淺意不知這群殺手是誰派來,本想將他們盡數解決了再去尋阿不,可幾招對打下來竟訝然發現這些殺手竟然各個身手不凡,招招殺意毫不留情,她縱心有不甘,也無奈被逼退至懸崖邊,一個不防被踢下懸崖。
見淺意落崖,殺手們又分頭去尋阿不的身影。
阿不躲在遠處的樹叢間,等到他們鬼魅消失後,才顫著身子飛撲到淺意落崖的地方。
萬丈深淵,晚上更是黑漆漆的一片,崖底吹上的陰陰冷風讓她直打哆嗦,卻不及心裏的恐慌。
淺意,死了麼?
眼中泛著濕意,不知是被嚇得,還是其他什麼,癡癡看著下片的黑暗,腦子還是混沌一片。
“淺意……”
剛剛生龍活虎的人怎麼突然就沒了?她怎麼也不敢相信。
忽的聽到下邊傳來一聲輕響,渾身一震,急急往地下看去,這才發現長在崖間的枝幹上抓著一隻手,凸出的岩石後倏地閃出一個人。
“淺意!”
她如釋重負,眼中噴射出驚喜,卻見她渾身上下被磨破好幾處,方才苦苦支撐的體力已是到了極限。
“把你的鞭子拋上來,我拉你上去。”
淺意喘著粗氣,抬眼看了一下她,沒有動作,也不知在想些什麼。
“快點啊,待會他們折回來就遭了。”
她伸手催促著,臉上滿是急切。
“我要殺你,你還要救我?”
阿不一愣,似乎才想起剛剛她追殺她的事,但也隻是一瞬便恢複過來,“你現在不是我的對手,留你個全屍,趕緊的。”

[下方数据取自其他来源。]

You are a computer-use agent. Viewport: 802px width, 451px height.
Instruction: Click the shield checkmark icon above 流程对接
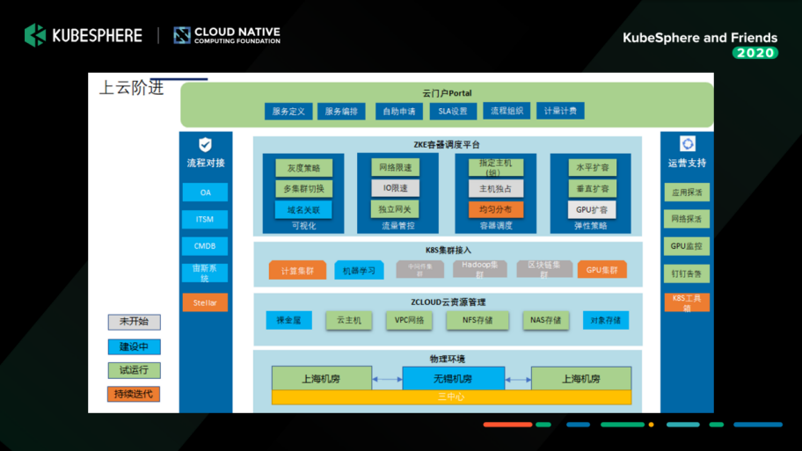(x=205, y=144)
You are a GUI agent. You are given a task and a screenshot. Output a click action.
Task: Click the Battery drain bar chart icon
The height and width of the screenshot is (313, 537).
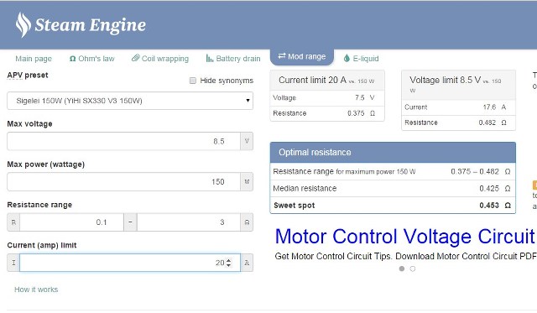(210, 58)
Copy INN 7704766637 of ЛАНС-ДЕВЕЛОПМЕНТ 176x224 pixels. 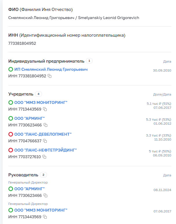click(45, 141)
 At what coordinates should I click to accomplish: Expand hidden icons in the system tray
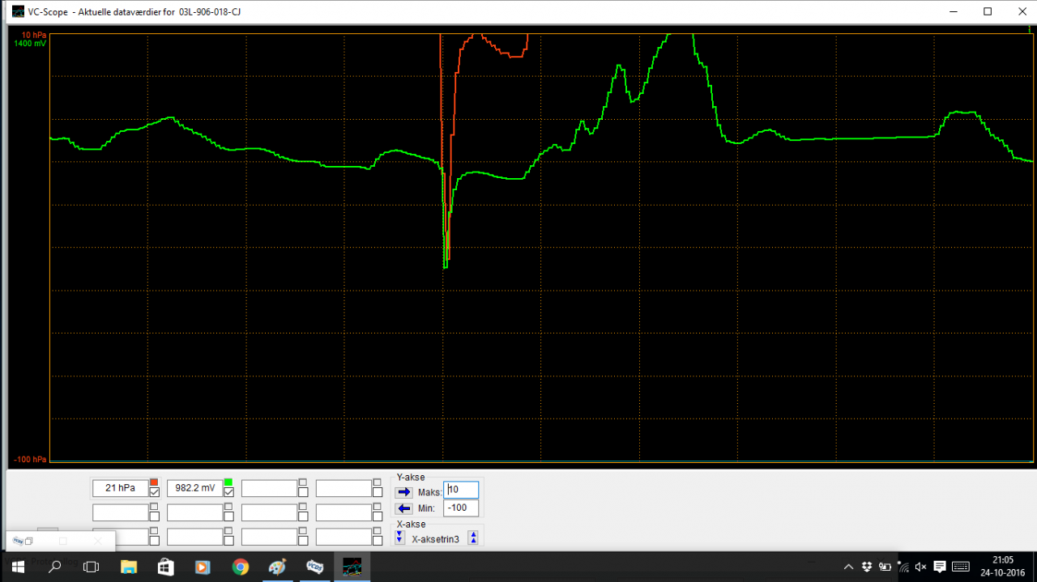[x=848, y=567]
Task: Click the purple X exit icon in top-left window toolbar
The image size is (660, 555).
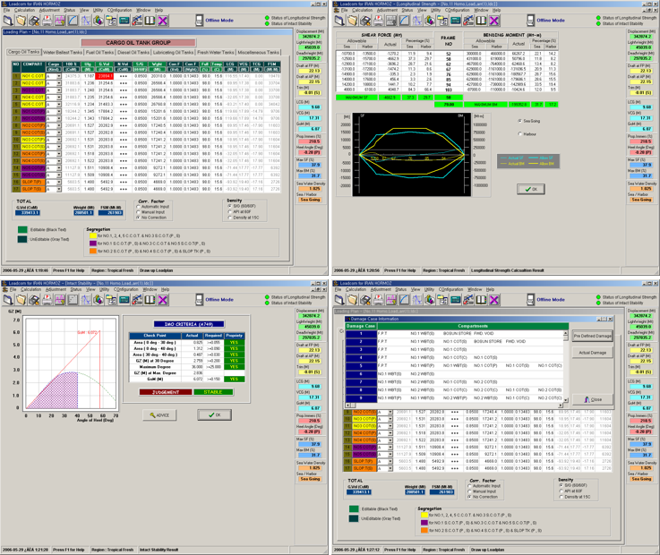Action: pos(163,21)
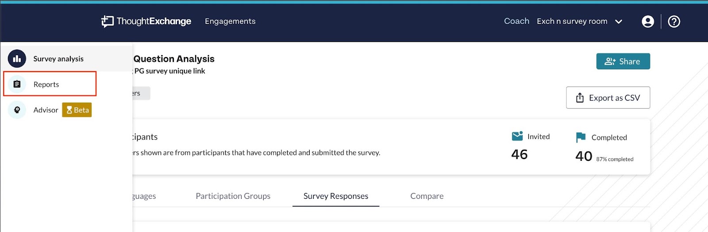The height and width of the screenshot is (232, 708).
Task: Click the Beta hourglass badge
Action: 77,110
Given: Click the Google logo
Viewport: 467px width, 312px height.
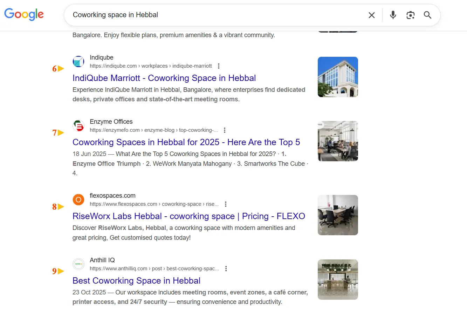Looking at the screenshot, I should coord(24,14).
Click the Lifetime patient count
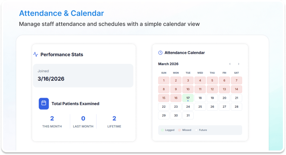This screenshot has height=155, width=286. tap(114, 118)
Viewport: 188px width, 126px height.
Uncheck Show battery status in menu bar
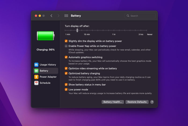[66, 85]
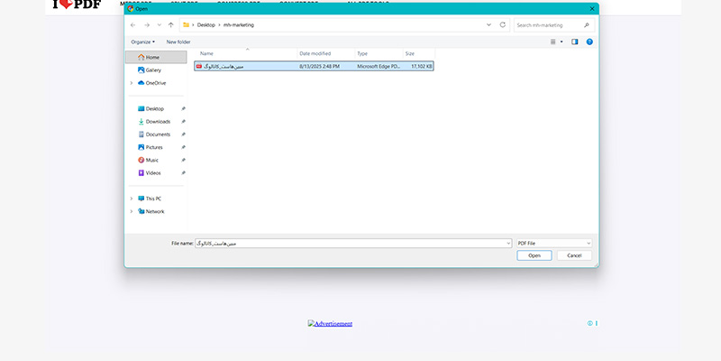This screenshot has height=361, width=721.
Task: Select Music in the navigation pane
Action: tap(151, 160)
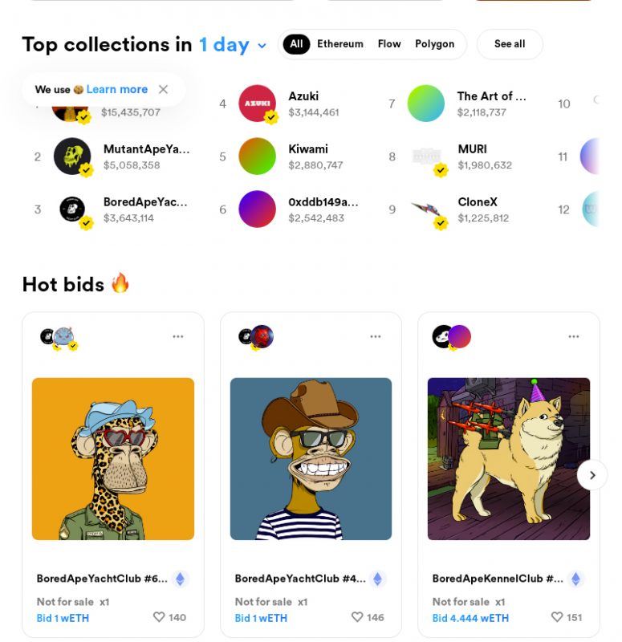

似是想不到她這般回答,淺意看她的表情變得很奇怪,自是不會相信她會殺人的話,她膽子小的很,猶豫了會,但終還是拋出了鞭子。
阿不將長鞭放在掌心卷了好幾圈,憋著氣,拽著試著慢慢往上拉。
下麵幾乎紋絲不動的距離讓她急了眼,以前看電視小說裏都是很輕鬆的,怎麼她使出吃奶的勁了還拉不動?
阿不憋漲了臉,“你、該、減、肥、了!”
口中埋汰,手中卻愈加使力,一點點,緩緩上拽著。
淺意隻是不做聲的看著吃力的女子,她沒有武功,僅靠蠻力拉著死命不放,掌心早已磨得出血,瘦弱的肩膀在夜色中微微顫著,眼裏閃著的堅決執拗卻叫她心驚,這一刻,她神色複雜。

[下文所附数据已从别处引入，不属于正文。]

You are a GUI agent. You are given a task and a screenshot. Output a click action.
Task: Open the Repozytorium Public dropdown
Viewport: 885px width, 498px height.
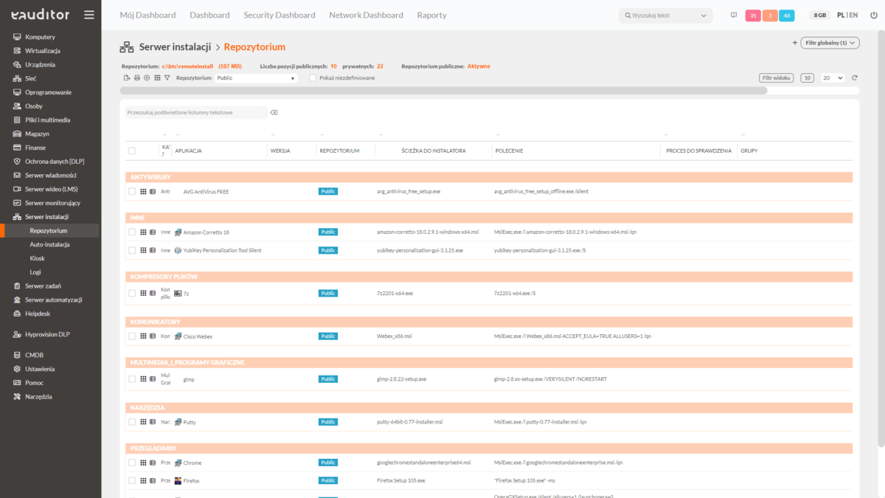[256, 77]
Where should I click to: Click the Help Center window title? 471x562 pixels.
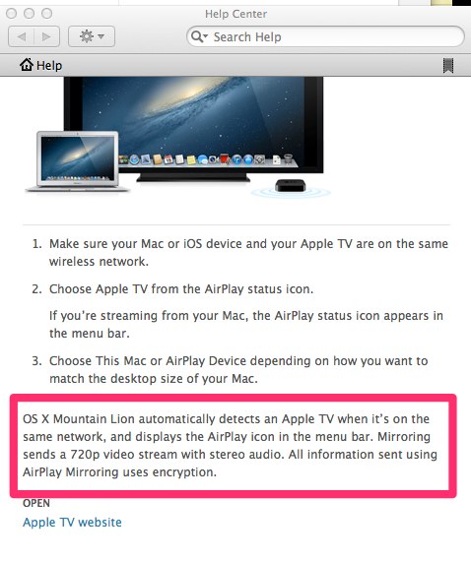coord(236,14)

耳中忽的聽到一絲不尋常的動靜,大驚,急急出聲,“那批殺手來了,你快走!”
阿不沒說話,更是卯足勁拉拽著,放手,意味著放棄她,她做不到。
淺意見上麵的人絲毫不為所動,腳步聲越來越近,隻是幾個喘息間,她神情便愈加緊迫,聲音冷如寒冰。
“再這樣下去兩個人都得死,放手!”
“不、放。”她咬牙擠出這兩個字,懸崖峭壁,她們之間的維係僅是那粗糲的長鞭,長鞭那頭,她的手早已血肉模糊,血順著長鞭流下,夜色下泛著妖冶的光,滴在手上,刺了滿眼。

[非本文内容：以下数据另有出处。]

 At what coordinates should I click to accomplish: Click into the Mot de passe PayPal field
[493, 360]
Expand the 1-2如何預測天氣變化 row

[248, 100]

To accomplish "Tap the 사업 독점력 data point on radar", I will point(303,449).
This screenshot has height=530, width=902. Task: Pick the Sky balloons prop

看著女子隱忍的模樣,昔日種種晃過她的腦海,印象中,她從未給過她好臉色,今夜更是要殺她,可她……
一瞬怔忡後便掙紮起來,“放手!”
“你給老子住嘴,三八!”
阿不怒的喝出聲,帶著火氣咬牙一扯,硬是將聒噪的她拉上崖,自己則仰身躺在地上喘著大氣。
“此地不宜久留,快走!”
話正落,折回來的殺手馬上·將他們團團圍住,脖子上,立馬多了一個冰冷的利刃。
剛從生死門上闖回來,又馬上體驗人為刀俎我為魚肉,阿不隻覺今天的心髒一下抗壓了不少。
刀架在脖子上她反而一反常態的從容淡定,這要擱平時,用她自己的話來說非要嚇尿了不可。
“早、早知道這批人還回來,我、我就應該讓你在、在下麵多呆一會。”
“現在後悔是不是晚了?”
她瞥了眼此時還有心情開玩笑的女子,視線從她血粼粼的手上收回,嘴角一繃,她終是連累了她。